ESC Heart Fail. 2025 Mar 12. doi: 10.1002/ehf2.15263. Online ahead of print.

Abstract

Aims: Malnutrition is increasingly recognized as a significant factor influencing the clinical outcomes of patients with heart failure (HF). Diabetes exacerbates risks like hospitalizations and mortality due to cardiovascular complications. The aim of this study was to explore the association of malnutrition with diabetes and its prognostic impact on all-cause and cardiovascular mortality in patients with HF, using the nutritional assessment tools, controlling nutritional status (CONUT) score and geriatric nutritional risk index (GNRI).

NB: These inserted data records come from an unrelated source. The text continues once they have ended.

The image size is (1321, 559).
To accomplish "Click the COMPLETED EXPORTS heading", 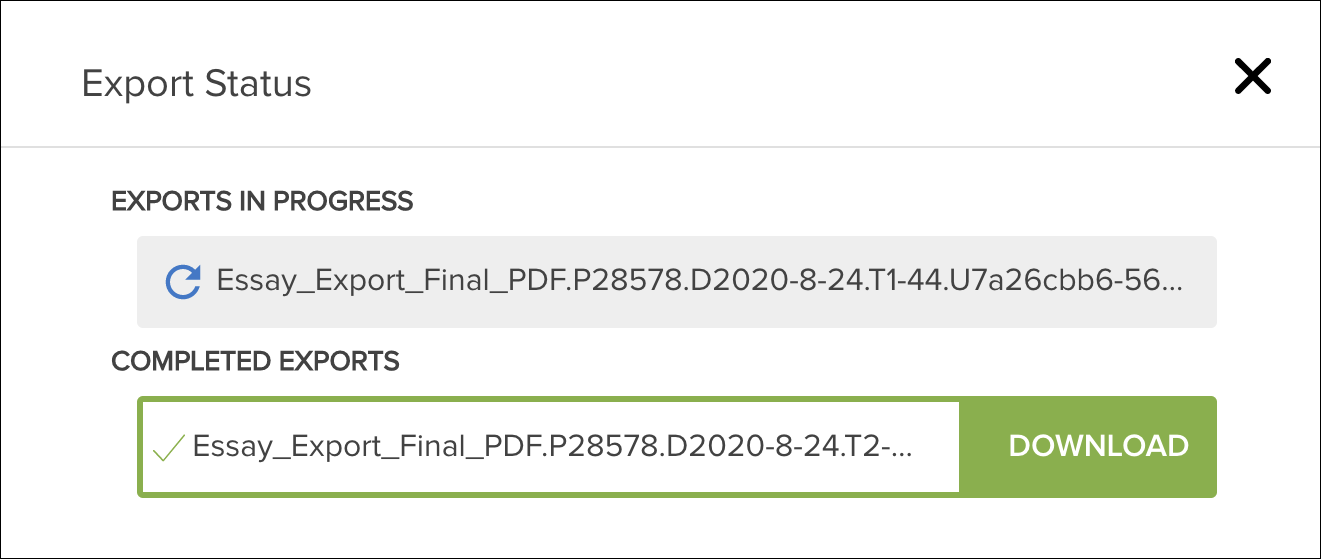I will 255,361.
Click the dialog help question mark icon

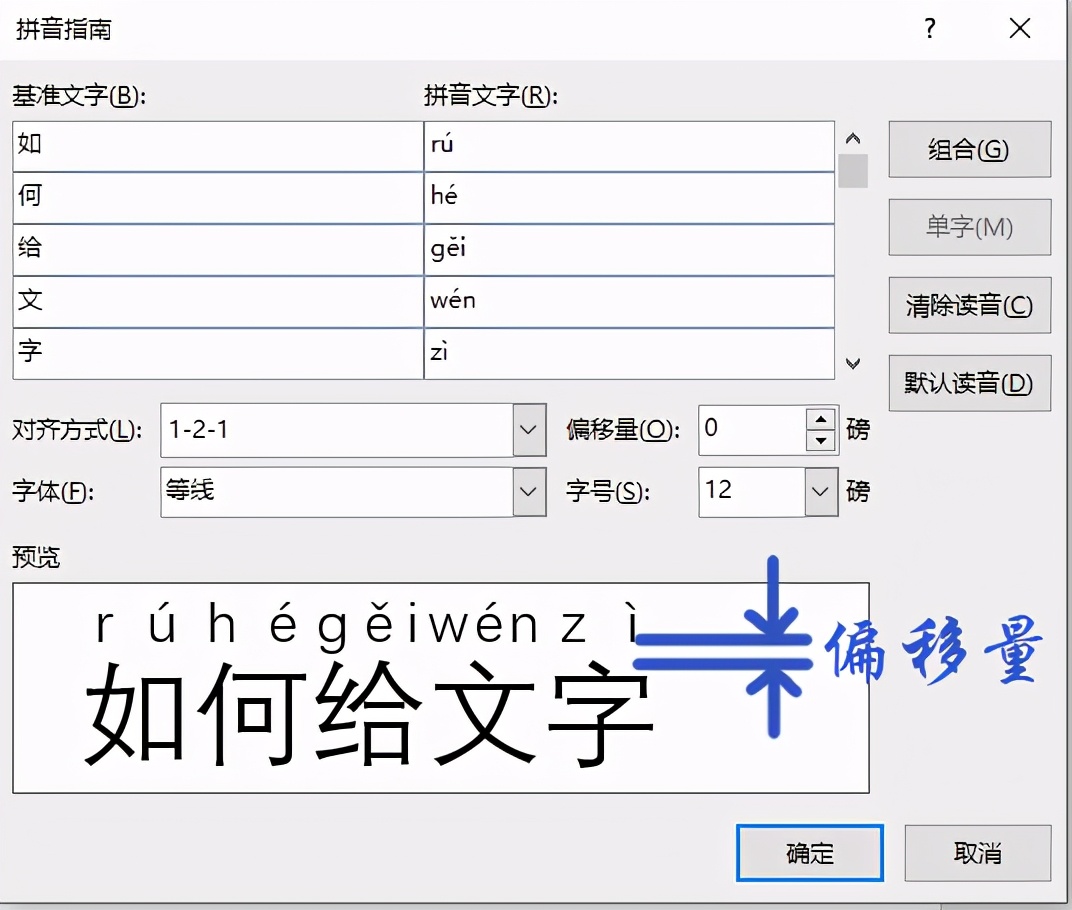pyautogui.click(x=929, y=30)
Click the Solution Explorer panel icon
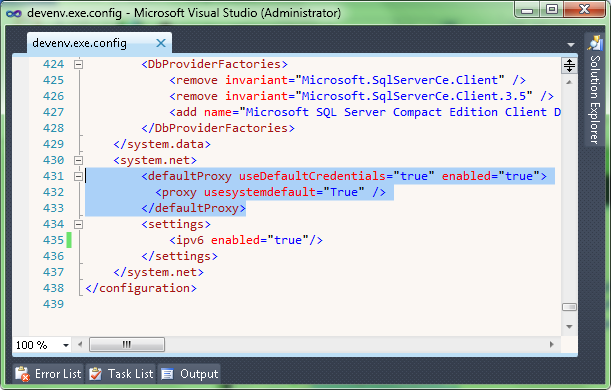Viewport: 611px width, 390px height. pyautogui.click(x=595, y=42)
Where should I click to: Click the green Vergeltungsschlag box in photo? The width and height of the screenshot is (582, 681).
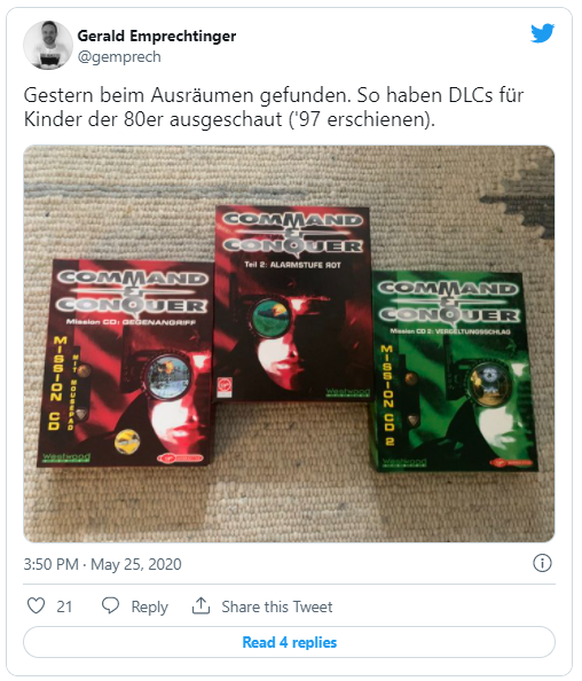(x=455, y=372)

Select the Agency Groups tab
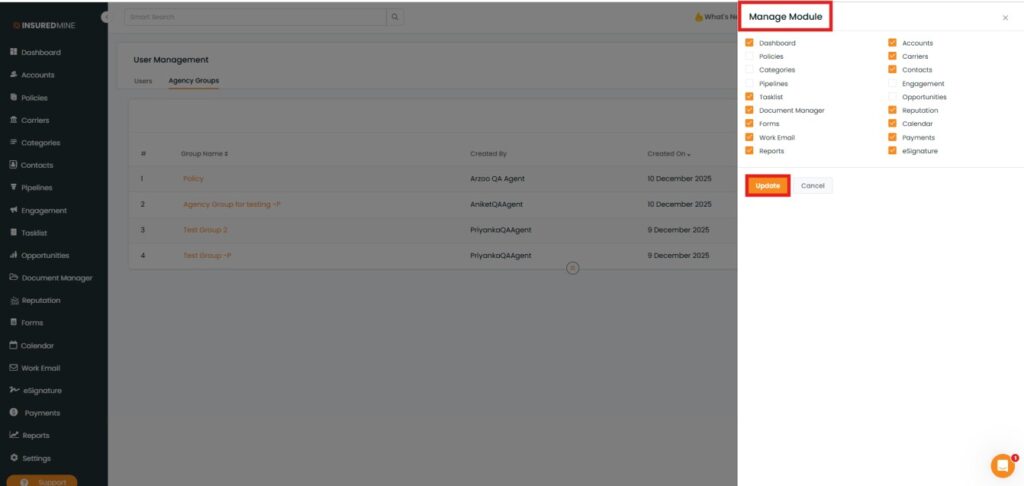point(193,80)
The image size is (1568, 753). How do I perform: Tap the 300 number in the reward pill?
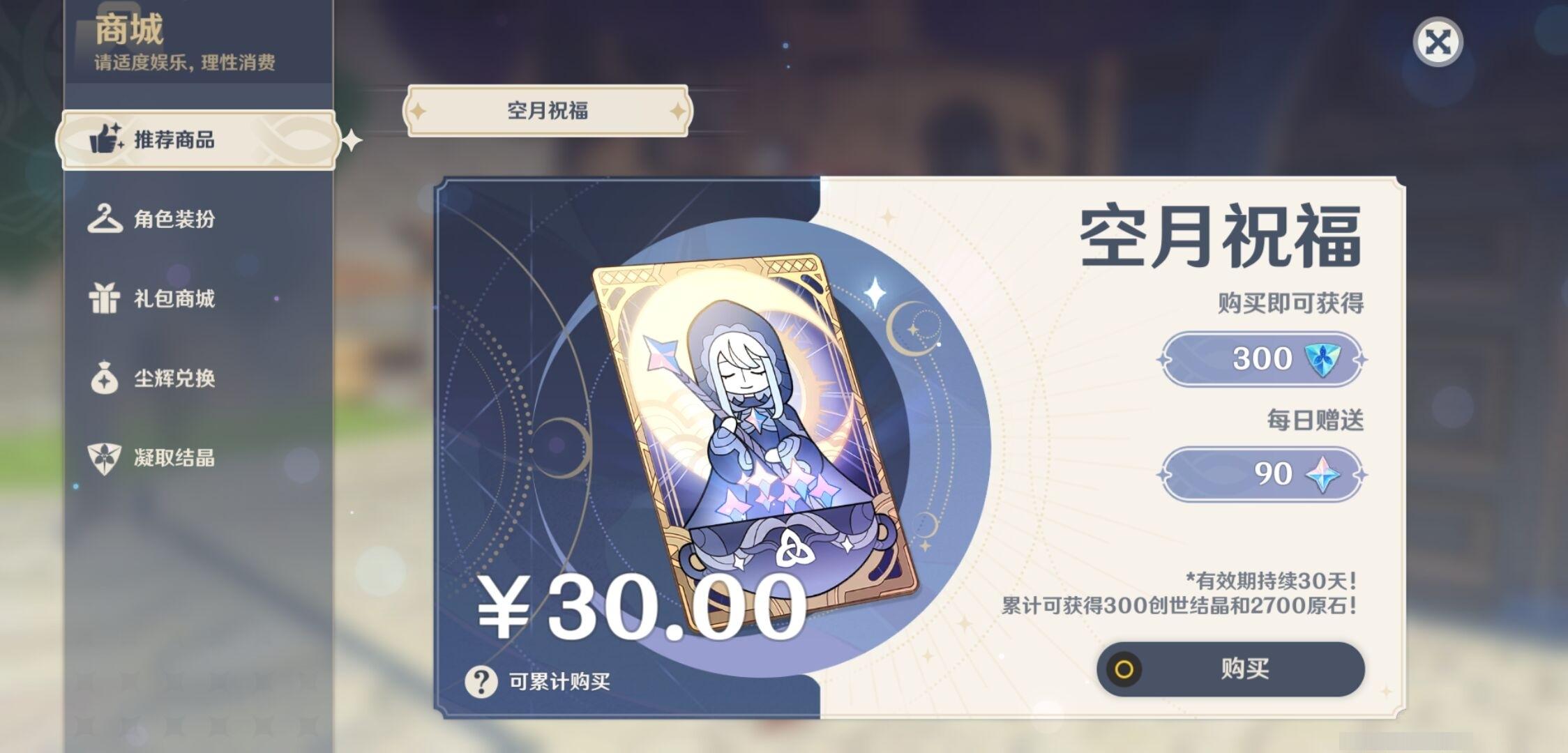1262,358
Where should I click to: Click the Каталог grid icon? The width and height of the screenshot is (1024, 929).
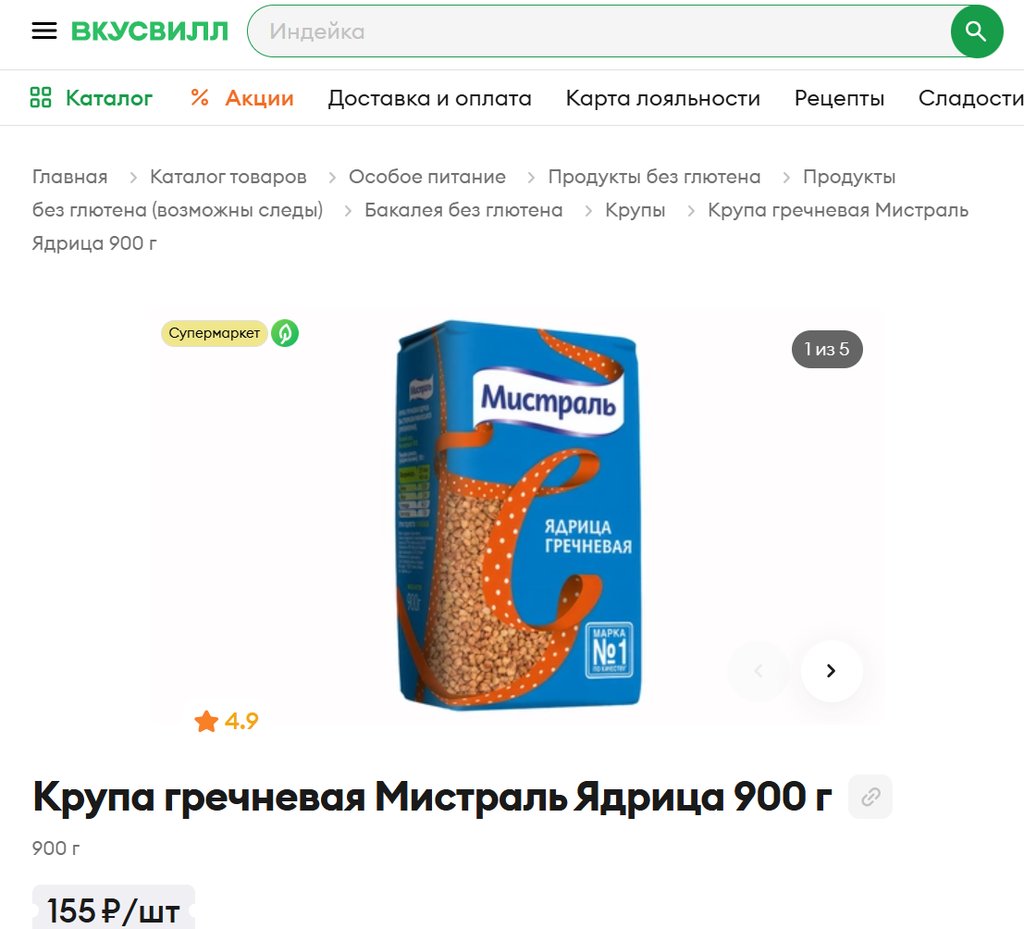(40, 98)
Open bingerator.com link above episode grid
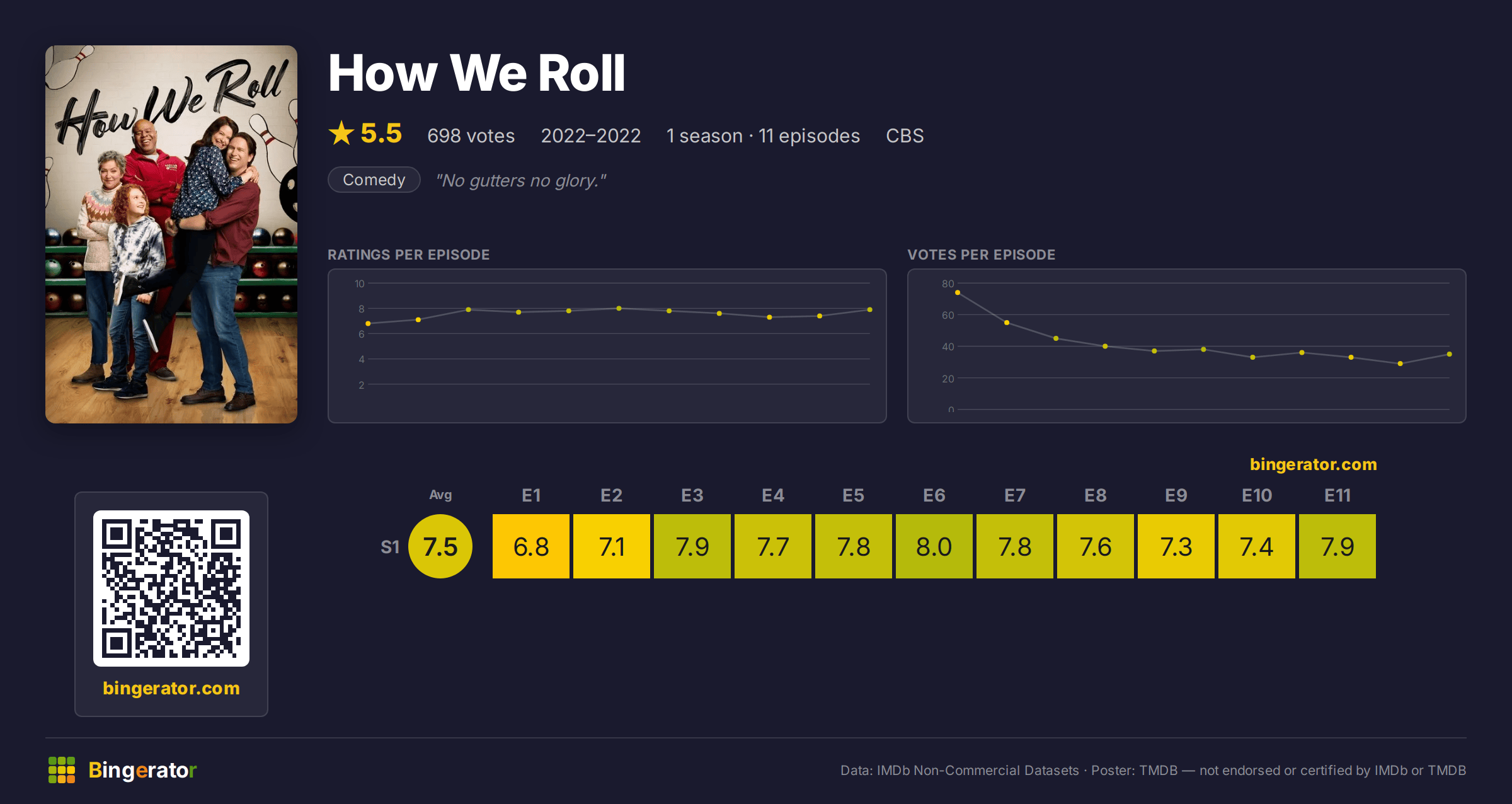The image size is (1512, 804). pyautogui.click(x=1314, y=464)
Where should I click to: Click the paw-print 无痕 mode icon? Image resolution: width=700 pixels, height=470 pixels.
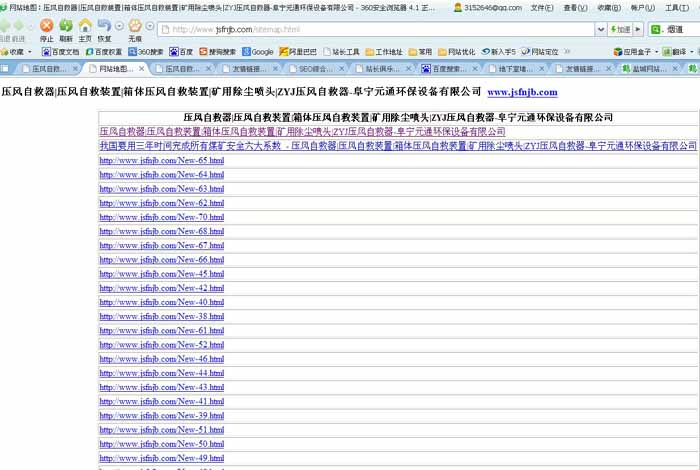pos(135,26)
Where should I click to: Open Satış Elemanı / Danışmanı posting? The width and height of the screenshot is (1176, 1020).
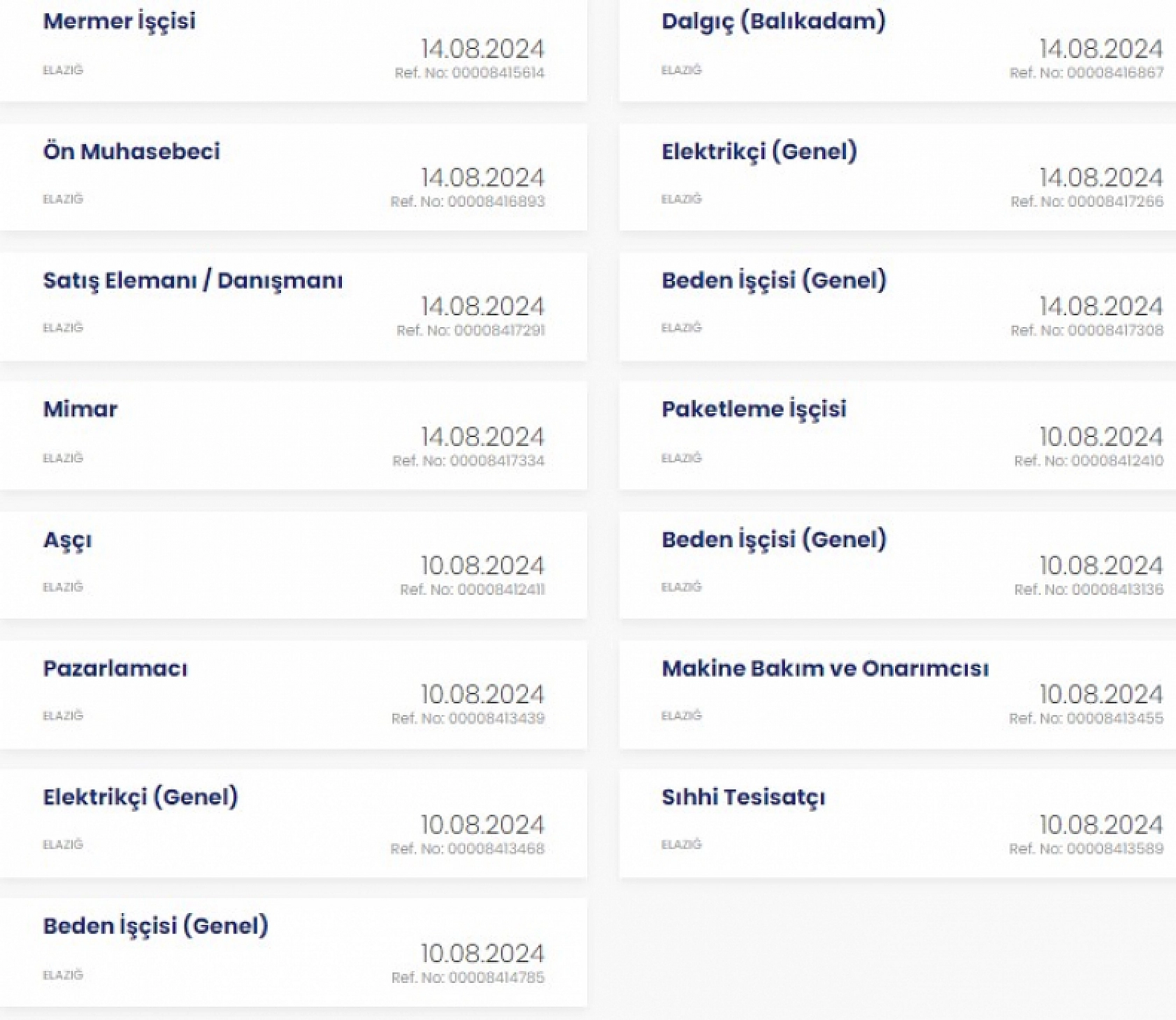(193, 281)
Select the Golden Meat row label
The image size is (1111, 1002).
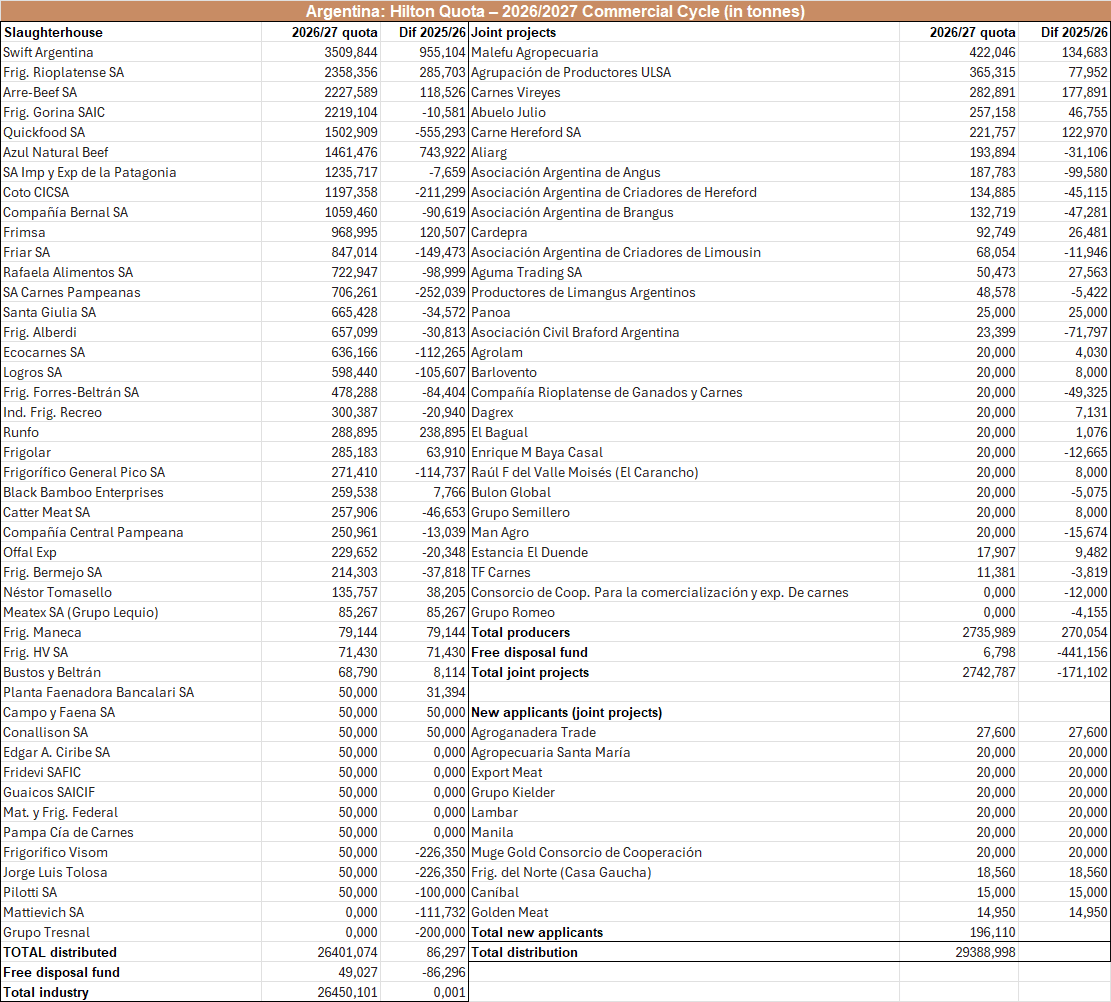(x=684, y=912)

Methods and results: Data were obtained from the National Health and Nutrition Examination Survey (1999-2018). Malnutrition was assessed using the CONUT score and GNRI. Multivariate logistic regression models were used to assess the association between malnutrition and diabetes. And Cox proportional hazards models were used to assess the risk of death from malnutrition combined with or without diabetes in HF separately. In addition, propensity score matching and inverse probability weighting were used to adjust for confounders for logistic regression model and Cox proportional hazards model analyses. Finally, subgroup analyses were performed. This study included 1501 HF participants (median age 70.0 years; 43.8% females), including 586 (39.0%) with diabetes. Continuous CONUT was significantly associated with diabetes in HF (OR 1.19, 95% CI: 1.08-1.32, P < 0.001) and remained significant after propensity score matching and inverse probability weighting. Similar relationships exist for categorized CONUT, but GNRI was not associated with diabetes in HF. Then, 1500 participants completed follow-up (5.6 [2.8-9.7] years). Elevated continuous CONUT was related to higher all-cause (HR = 1.18, 95% CI: 1.09-1.29, P < 0.001) and cardiovascular mortality (HR = 1.26, 95% CI: 1.12-1.42, P < 0.001) in HF patients with diabetes. And increased continuous CONUT was linked to higher all-cause (HR = 1.12, 95% CI: 1.03-1.22, P < 0.001) and cardiovascular mortality (HR = 1.20, 95% CI: 1.07-1.35, P < 0.001) in HF patients without diabetes. Similar relationships exist for categorized CONUT.

Conclusions: Malnutrition assessed by CONUT is linked to higher diabetes prevalence in HF, influenced by altered albumin, cholesterol and lymphocyte levels. CONUT also predicts all-cause and cardiovascular mortality in HF with and without diabetes. Future research should consider dietary assessments and body composition analysis to assess malnutrition in HF patients.

Keywords: Controlling nutritional status; Diabetes; Geriatric nutritional risk index; Heart failure; Malnutrition; Mortality.